Part of what makes learning fractions tricky is that there at least three unnatural things to learn:

  1. The written language of fractions
  2. The spoken language of fractions
  3. The math of fractions

I work in a third grade classroom right now and I’ve heard a bunch of kids say something like the following:

a third

 

“This is a third.”

Why? There’s an enormous mushing that goes around with “fourth” and “four,” with “third” and “three.”

Related(?) mistake: 4/6 is equivalent to 1/3

Maybe that isn’t related, but I heard it out of a kid who thought a third was 3/4, so it’s probably connected somehow. Maybe you guys can figure out how.

4 replies on ““A third” = 3/4”

let´s see – there are three shaded squares so those three shaded sections are one chunk of three, and three is related to the word third so its a chunk, one third; that means the student is not looking at the whole square made of 4 pieces, but just focused on the three shaded parts

When the student said “a third”, what comes to my instinct is “a third of something” or “one third of something” as “a hundred” means “one hundred” to me. Thus, I assume the student referred to the 1/3 that is not shaded. However, what the kid who thought a third was 3/4 completely turned my understanding upside down. I think when they said “third”, they meant “three”, or the three shaded area. “A third” could also mean to him/her as “a group of three things”. Coming back to the mistake that 4/6 is equivalent to 1/3, when the student convert 4/6 into 2/3 by dividing both 4&6 by 2 and draw this as a picture where there are 3 cubes total and 2 are shaded and 1 is not, they now call the picture “a third”, which is equivalent to 1/3 in my understanding.

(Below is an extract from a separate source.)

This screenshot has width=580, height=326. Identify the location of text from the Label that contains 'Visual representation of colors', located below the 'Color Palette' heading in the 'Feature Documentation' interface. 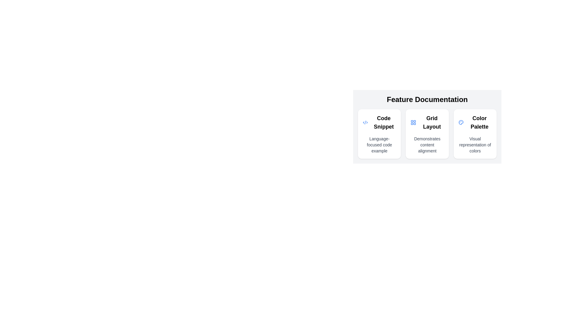
(475, 145).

This student is not taking in to account of the whole shape. The student said it is a third because 3 of the squares are shaded in and left out one, which is not shaded in. it seems like this student does not fully understand fractions that is drawn out visually. Or the student might of meant three and not a third, these terms maybe confusing for this student. I would practice drawing out small fractions with this students to help him or her understand the concept behind it.